Sartre had moved to a tenth-floor, studio apartment on 222 Boulevardd Raspail in 1962, after the right-wing paramilitary group OAS had twice bombed his previous home on Rue Bonaparte.

It was a modern studio in one of the top floors of a modern building: one big wall full of books, a great leather armchair and a long worktable, thick and old—the kind of table used for meals in a convent—laden with manuscripts. From the table, one could see far into the distance, toward the Eiffel Tower. This new abode was Sartre’s farewell to Saint-Germain-des-Pres, to the postwar period, to the existential explosion—his return to Montparnasse, where, from then on, all those close to him would meet…

In the early 1960s, Sartre’s fame was at its height. He had been famously awarded and then rejected the Nobel Prize for Literature in 1964. He was seen internationally as man of intellect, politics and scandal, yet at the same time, Sartre’s strict adherence to his singular brand of politics and philosophy often made him seem outdated to younger radicals and thinkers.

Even though at the time France was excited over Lévi-Strauss, Barthes, Lacan, Althusser, and Foucault, Sartre refused to confront their fertile methods of investigation in any way whatsoever, let alone with the open mind that would have been useful in such a confrontation.

In an interview with L’Arc, Sartre restated his central beliefs:

“Philosophy represents totalized man’s struggle to recapture the meaning of totalization.
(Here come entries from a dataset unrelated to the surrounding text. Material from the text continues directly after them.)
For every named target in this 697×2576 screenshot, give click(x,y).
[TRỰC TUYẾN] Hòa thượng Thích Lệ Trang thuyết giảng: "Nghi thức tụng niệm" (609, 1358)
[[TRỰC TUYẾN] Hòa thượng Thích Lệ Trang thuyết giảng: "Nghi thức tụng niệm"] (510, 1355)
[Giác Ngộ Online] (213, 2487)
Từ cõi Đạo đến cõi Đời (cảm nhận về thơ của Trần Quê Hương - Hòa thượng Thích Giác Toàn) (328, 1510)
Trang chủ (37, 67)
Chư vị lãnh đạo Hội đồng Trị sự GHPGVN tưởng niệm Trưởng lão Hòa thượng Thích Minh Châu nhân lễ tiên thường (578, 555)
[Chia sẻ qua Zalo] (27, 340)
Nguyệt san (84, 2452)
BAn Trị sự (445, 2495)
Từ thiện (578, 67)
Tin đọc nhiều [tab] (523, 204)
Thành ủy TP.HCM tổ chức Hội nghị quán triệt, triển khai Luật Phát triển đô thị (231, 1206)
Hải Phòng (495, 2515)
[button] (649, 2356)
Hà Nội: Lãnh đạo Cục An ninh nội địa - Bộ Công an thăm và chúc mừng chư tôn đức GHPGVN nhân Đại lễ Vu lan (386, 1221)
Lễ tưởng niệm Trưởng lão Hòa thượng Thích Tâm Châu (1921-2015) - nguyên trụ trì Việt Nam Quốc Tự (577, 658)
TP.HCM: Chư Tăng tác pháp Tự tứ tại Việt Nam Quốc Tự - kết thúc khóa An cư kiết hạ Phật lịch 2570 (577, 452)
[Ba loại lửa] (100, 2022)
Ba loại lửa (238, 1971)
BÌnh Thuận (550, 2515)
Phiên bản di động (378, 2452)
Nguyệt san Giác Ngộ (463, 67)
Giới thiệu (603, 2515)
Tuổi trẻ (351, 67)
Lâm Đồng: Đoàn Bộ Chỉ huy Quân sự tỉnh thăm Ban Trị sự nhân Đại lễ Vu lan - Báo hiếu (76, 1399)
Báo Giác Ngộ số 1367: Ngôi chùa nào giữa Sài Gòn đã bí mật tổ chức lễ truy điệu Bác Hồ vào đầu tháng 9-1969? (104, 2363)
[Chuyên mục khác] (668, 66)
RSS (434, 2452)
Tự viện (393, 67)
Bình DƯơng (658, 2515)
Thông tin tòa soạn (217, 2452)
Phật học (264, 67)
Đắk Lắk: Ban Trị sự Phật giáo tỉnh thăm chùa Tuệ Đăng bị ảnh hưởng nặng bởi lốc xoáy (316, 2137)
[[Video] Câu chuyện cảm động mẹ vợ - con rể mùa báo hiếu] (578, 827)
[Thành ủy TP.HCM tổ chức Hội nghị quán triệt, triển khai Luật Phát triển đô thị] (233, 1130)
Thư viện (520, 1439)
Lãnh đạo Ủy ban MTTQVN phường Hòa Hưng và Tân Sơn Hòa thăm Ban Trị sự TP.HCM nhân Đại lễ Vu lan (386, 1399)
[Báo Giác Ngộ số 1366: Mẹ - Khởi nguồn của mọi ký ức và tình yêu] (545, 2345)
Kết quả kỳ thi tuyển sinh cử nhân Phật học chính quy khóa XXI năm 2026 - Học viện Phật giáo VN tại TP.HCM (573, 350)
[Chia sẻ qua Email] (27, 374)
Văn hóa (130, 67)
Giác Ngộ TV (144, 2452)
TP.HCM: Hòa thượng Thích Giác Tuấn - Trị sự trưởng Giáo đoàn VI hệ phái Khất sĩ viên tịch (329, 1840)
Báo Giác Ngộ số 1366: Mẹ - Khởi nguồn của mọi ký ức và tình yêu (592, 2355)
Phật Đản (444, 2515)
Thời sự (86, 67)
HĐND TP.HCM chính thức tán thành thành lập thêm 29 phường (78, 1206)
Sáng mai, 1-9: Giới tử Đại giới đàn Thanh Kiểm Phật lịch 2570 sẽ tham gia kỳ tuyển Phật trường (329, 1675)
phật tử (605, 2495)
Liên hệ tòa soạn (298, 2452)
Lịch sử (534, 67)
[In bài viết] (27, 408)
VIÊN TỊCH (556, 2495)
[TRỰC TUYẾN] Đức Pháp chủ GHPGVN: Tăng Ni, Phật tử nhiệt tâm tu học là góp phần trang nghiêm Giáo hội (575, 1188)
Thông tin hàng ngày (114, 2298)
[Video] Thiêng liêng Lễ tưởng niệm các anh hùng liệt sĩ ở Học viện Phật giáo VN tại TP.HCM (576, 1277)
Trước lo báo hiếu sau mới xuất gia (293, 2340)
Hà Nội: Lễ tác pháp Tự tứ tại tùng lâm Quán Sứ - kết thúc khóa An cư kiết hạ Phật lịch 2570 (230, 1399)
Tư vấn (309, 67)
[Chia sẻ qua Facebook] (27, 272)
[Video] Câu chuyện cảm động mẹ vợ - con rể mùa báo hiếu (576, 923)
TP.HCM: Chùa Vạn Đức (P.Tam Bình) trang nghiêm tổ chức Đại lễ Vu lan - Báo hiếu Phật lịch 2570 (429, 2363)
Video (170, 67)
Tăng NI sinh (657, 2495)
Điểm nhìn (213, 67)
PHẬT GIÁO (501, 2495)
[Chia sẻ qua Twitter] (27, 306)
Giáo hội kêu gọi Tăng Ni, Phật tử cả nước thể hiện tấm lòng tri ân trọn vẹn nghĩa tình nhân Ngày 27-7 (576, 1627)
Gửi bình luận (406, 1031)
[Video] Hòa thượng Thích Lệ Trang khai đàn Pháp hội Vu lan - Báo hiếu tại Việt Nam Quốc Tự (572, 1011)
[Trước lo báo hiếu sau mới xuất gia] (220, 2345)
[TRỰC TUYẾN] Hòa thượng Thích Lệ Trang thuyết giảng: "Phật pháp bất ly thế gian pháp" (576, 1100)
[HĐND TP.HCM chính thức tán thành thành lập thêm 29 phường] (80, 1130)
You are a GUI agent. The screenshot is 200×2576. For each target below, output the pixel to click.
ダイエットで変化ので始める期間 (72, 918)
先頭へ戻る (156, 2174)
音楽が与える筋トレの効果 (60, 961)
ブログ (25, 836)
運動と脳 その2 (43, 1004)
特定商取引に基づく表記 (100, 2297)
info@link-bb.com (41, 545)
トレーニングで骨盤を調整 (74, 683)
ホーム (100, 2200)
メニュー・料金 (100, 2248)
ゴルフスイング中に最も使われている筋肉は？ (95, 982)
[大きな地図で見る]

No science can replace it, for each science applies itself to a well-delineated aspect of man… Philosophy is the investigation of praxis, and as such an investigation of man… the important thing is not what one does with man, but what he does with what one has done with him. What one has done with man, these are the structures, the signifiers, that the social sciences study. That which he does is history itself… Philosophy is the hinge.”

To the likes of Foucault, Sartre’s emphasis on:

...consciousness, subjectivity, freedom, responsibility and the self, his commitment to Marxist categories and dialectical thinking… his quasi Enlightenment humanism, Sartre seemed to personify everything that structuralists and poststructuralists like Foucault opposed. In effect, the enfant terrible of mid century France had become the “traditionalist” of the following generation.

Sartre was probably aware of this, and his rejection of the Nobel Prize was in part over a fear of being seen as part of the French establishment. This at a time when Sartre was dedicating himself to a biography of Gustave Flaubert, which Sartre (erroneously) believed would eclipse all of his previous work. This only convinced Michel Foucault that Sartre was a man of the 19th century.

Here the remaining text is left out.